But of his own accord, being already decided, he reversed this order, by adding:
“If necessary I shall sell La Vigie.”
It was the last sacrifice of all. Margaret knew the heroism of it, and grew quite pale. Charles, divided between respect and self-interest, admiration and indignation, hesitated, hunted for a way out through this flood of contrary sentiments, and receiving an ironical glance of the eye from Leo, began to argue:
“Sell La Vigie! You haven’t time before December 6th. Or at best you’ll sell for a wretched price. La Vigie is worth one hundred and sixty thousand at the very lowest, without the woods that you bought four years ago in Saint Cassin.”
These objections the lawyer had doubtless put to himself already, for he was prepared with his answer:
“It’s possible,” he said simply. “And if not, then it can be mortgaged.”
“Yes, at five or four and one-half per cent. Five probably, if you want it immediately. Business men won’t fail to take advantage of you. And the land yields scarcely three, whereas you only need one frost or hail-storm to ruin your crops. You have too much experience, father, not to know that mortgaging is an incurable disease for land, a fatal one. Country property is a great risk nowadays for one who does not live off the land, or hasn’t a good income to insure him against loss from bad seasons or competition. It’s compromising the future irrevocably. And La Vigie is the family’s patrimony, sacred to the future, and ought not to be touched.”
Mr. Roquevillard let Charles finish his speech, though he had grown impatient under it.

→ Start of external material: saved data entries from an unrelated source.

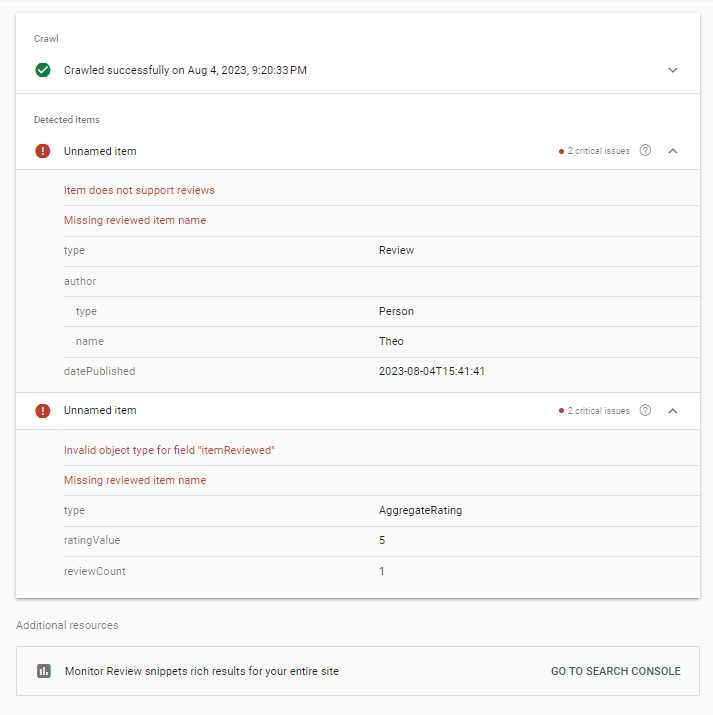Select the 'Item does not support reviews' error
Image resolution: width=713 pixels, height=715 pixels.
139,190
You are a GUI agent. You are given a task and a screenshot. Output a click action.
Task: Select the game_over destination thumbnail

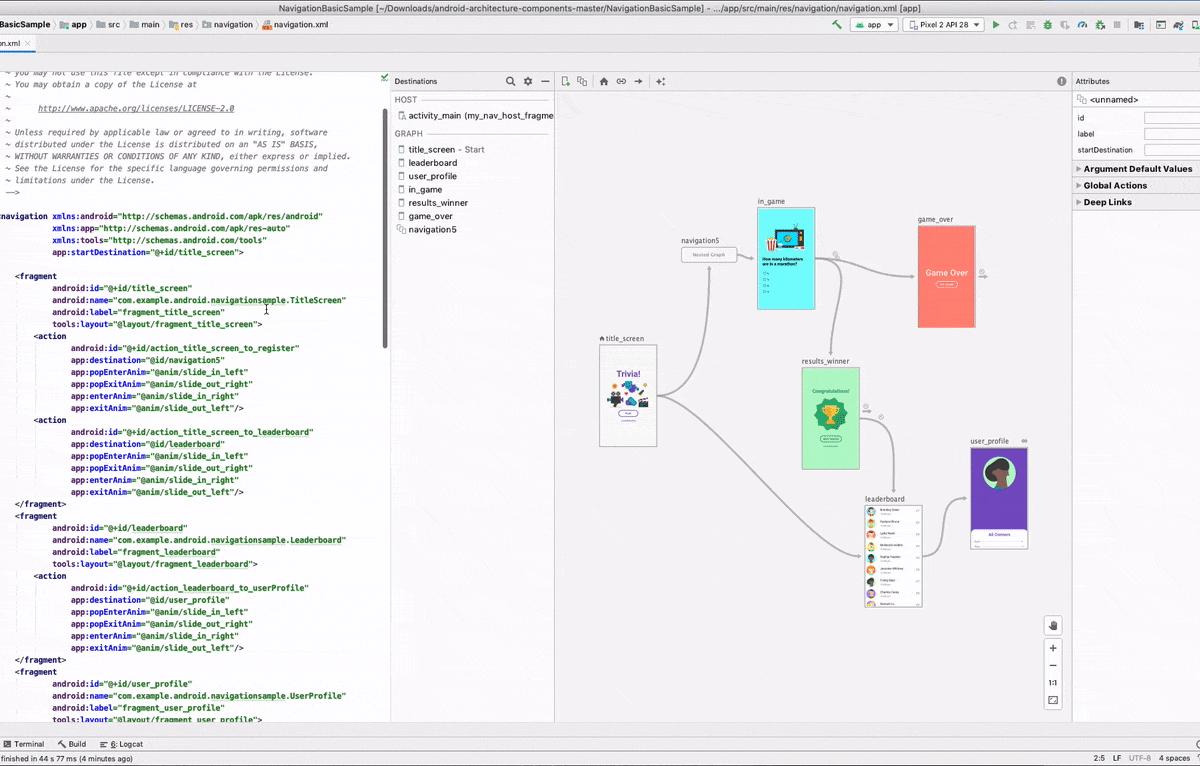946,276
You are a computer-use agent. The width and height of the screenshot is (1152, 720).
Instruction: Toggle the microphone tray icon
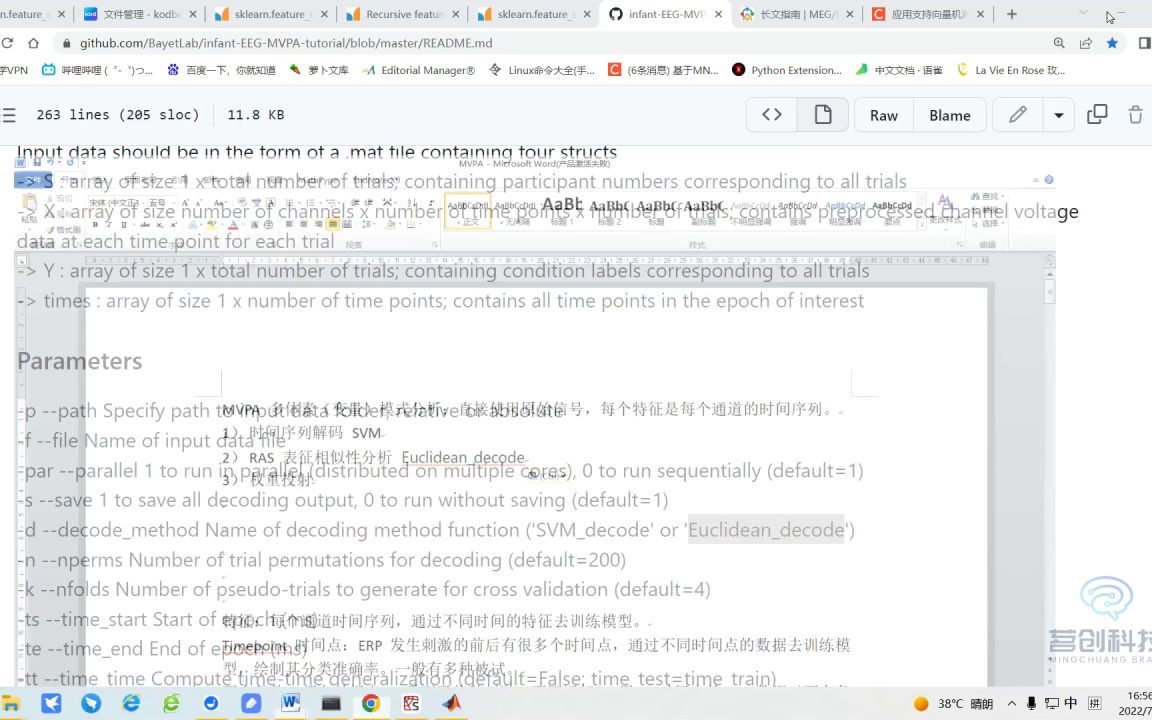tap(1031, 704)
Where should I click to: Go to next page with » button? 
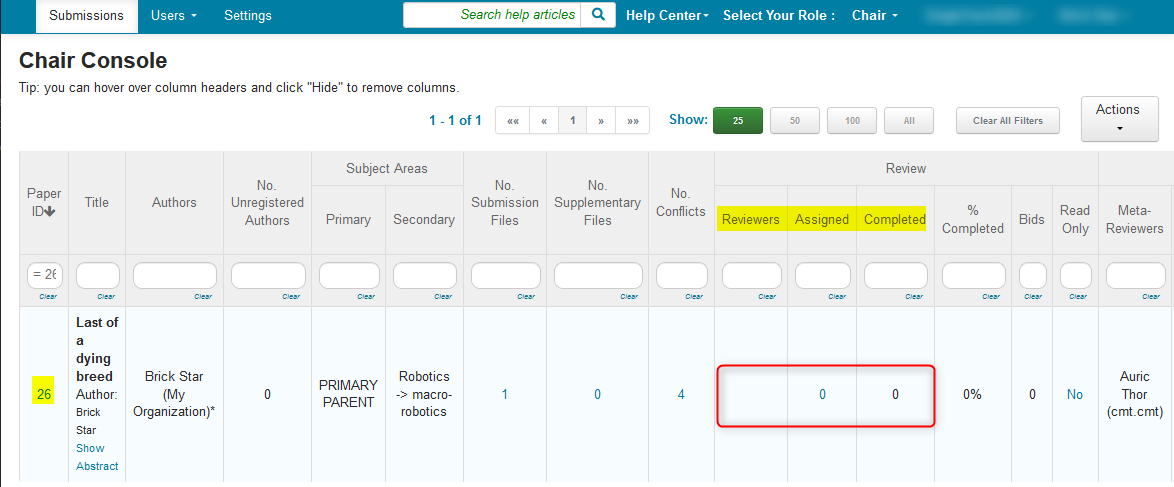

“No one loves and understands the land better than I,” he replied, raising his tone a little. “No one has listened to its counsels, put his ear to its breast when it has been sick, more truly than I have. And yet I am the one to be reproached with having forgotten it. Let me tell you then, if you don’t know it already, that in the human plan of things there is a divine order that must be respected. Over and above material legacies I place, for my part, the heritage of morality. It is not the patrimony that makes a family, but the long line of generations that have created and maintained the patrimony. If a family is dispossessed, it can found a new estate elsewhere. If it has lost its traditions, its faith, its joint responsibility, its honour, if it is reduced to an assemblage of individuals ruled by contrary interests and following their own destinies rather than the family’s, then it is a body emptied of its soul, a corpse that reeks of death, and the finest estates can never make it live again. A piece of land can be regained by purchase; the virtue of a race is not for sale. That is why the loss of La Vigie affects me less than the danger to my son and my name. But because La Vigie has been from one century to another the portion of the Roquevillards I was not willing to interrupt so continuous a transmission without warning, and consulting all of you. I have given you my own opinion first: I was wrong. Give me yours now as I call your names, honestly. I don’t say I shall follow your advice if it is opposed to mine. I am the head of the family and must take the responsibility myself. But a decision that with one blow shatters the work of so many generations is a grave one, and it will be a comfort to me to have the approval of our family council.”
By the silence that followed these words he realised that the group around him had seized the importance of the occasion. He glanced toward the map of La Vigie on the wall, with its notations of the new lands successively added to it, and the dates of the contracts under which they had been made. So often during the preparation of his cases his gaze had dwelt on this map, not to trace its lines and figures, but to summon up the vision of its woods and fields and vines, with their tillage and vintages. A bit of the land, with all its agricultural work and the movement of the seasons over it, lived in its narrow frame, the mere black lines of which were potent over his imagination.